Blog
Stop Reinventing Orchestration: Embedded ELT in the Orchestrator

Stop Reinventing Orchestration: Embedded ELT in the Orchestrator

October 12, 2023
Stop Reinventing Orchestration: Embedded ELT in the Orchestrator
Stop Reinventing Orchestration: Embedded ELT in the Orchestrator

Solve data ingestion issues with Dagster's Embedded ELT feature, a lightweight embedded library.

We have seen a lot of attention given to many parts of the data engineering lifecycle, from storage to transformation to analytics. However, one part of the lifecycle that remains frustrating for data engineers is ingestion.

New ELT tools include several high-performance, lightweight libraries.
     Source: Team 8 Data analytics Market Map

For many teams, the choice is often between rolling your own ingestion solution, cobbling together heavyweight third-party frameworks like Airbyte or Meltano, or paying a SaaS company that charges for ingestion by the row.

Rolling your own ingestion can be enticing, but you’re quickly faced with a range of requirements such as monitoring, retries, state management, and more.
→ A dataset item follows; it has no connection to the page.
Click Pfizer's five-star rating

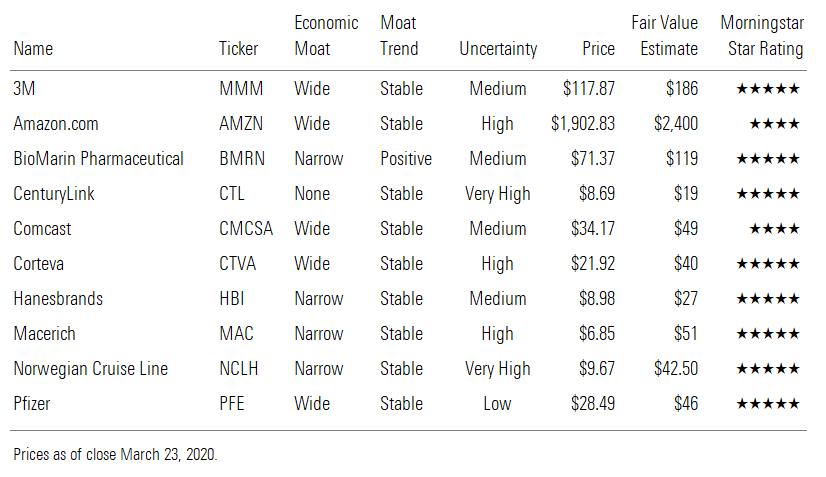[x=767, y=404]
While open-source products such as Airbyte or Meltano are powerful in their own right, they have complex requirements to deploy, requiring many different services to operate. Airbyte, for example, will spin up 11 different services as part of the deployment. Fivetran, Stitch, and other managed solutions might offload that burden but can be cost-prohibitive.

We’ve seen a shift in the data engineering landscape away from heavy frameworks and libraries toward smaller, embedded solutions. Much of the hype around DuckDB comes from how light and simple it is to use, and the developer experience of that tool has set the bar for how we think about the rest of the categories in the data platform.
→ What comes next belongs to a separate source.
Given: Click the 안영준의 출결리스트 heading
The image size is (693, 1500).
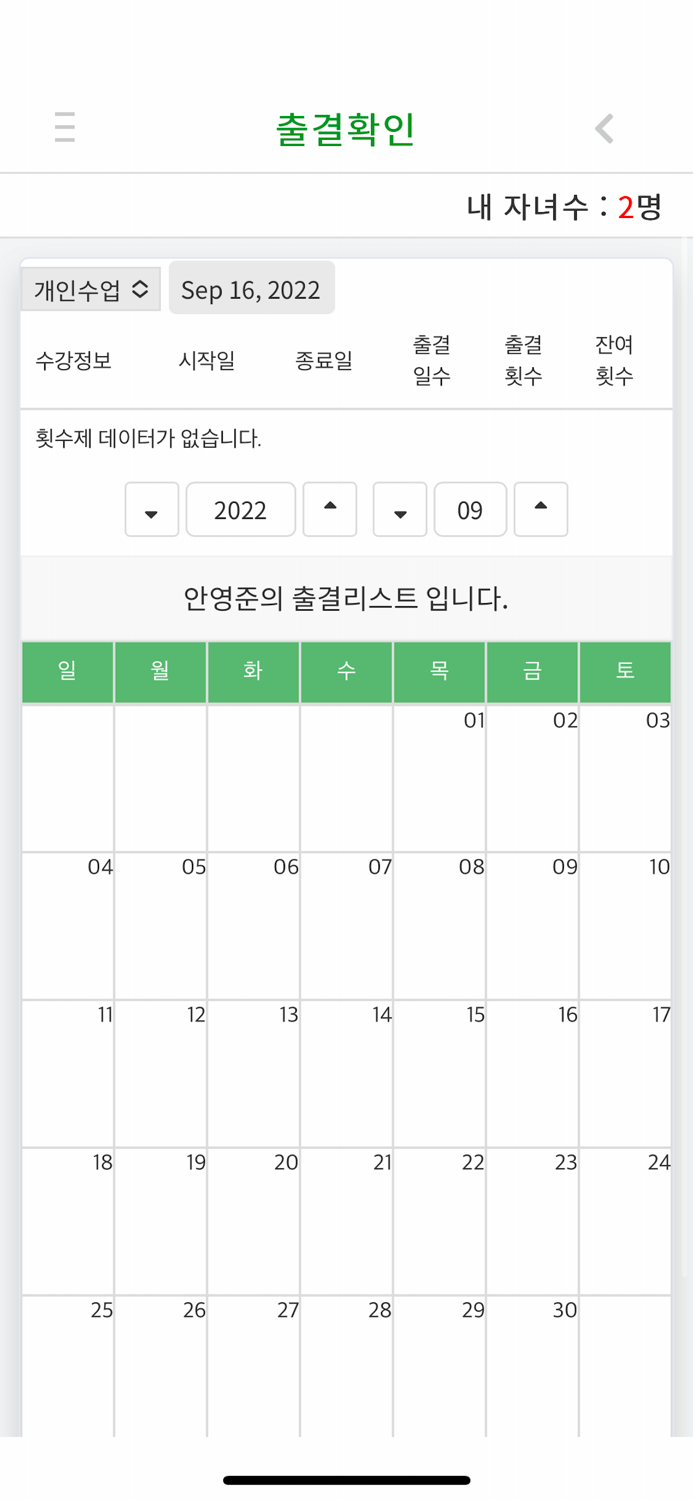Looking at the screenshot, I should (x=346, y=595).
We’ve also seen some promising work in the ingestion space with tools like Sling, dlt, Steampipe, pg2parquet, CloudQuery, and Alto, offering small, simple libraries that are great for extracting and loading data. However, on their own, these tools still lack basic functionality that makes them suitable for production.
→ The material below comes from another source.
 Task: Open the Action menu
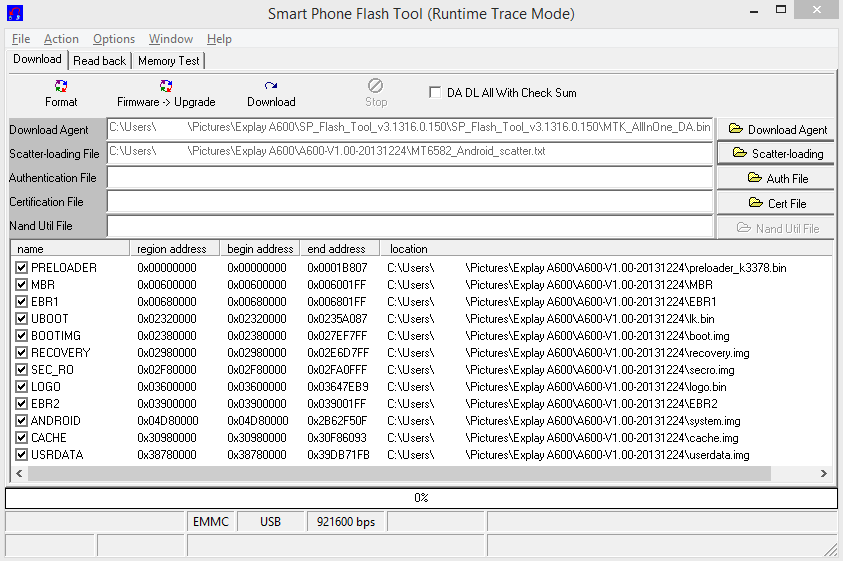point(61,39)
We at Dagster saw an opportunity: we already had a powerful orchestration platform that managed much of the complexity that the heavier ingestion frameworks duplicated. What if we could leverage that to provide a great foundation to build using these lighter-weight tools?

To help bridge the gap in ingestion, we’re introducing the Dagster Embedded ELT library: a set of pre-built assets and resources around lightweight frameworks that make it easy to ingest and load data.

>    Pedram Navid, Head of Data Engineering and Developer Relations at Dagster Labs, shares details of the new Embedded ELT feature.  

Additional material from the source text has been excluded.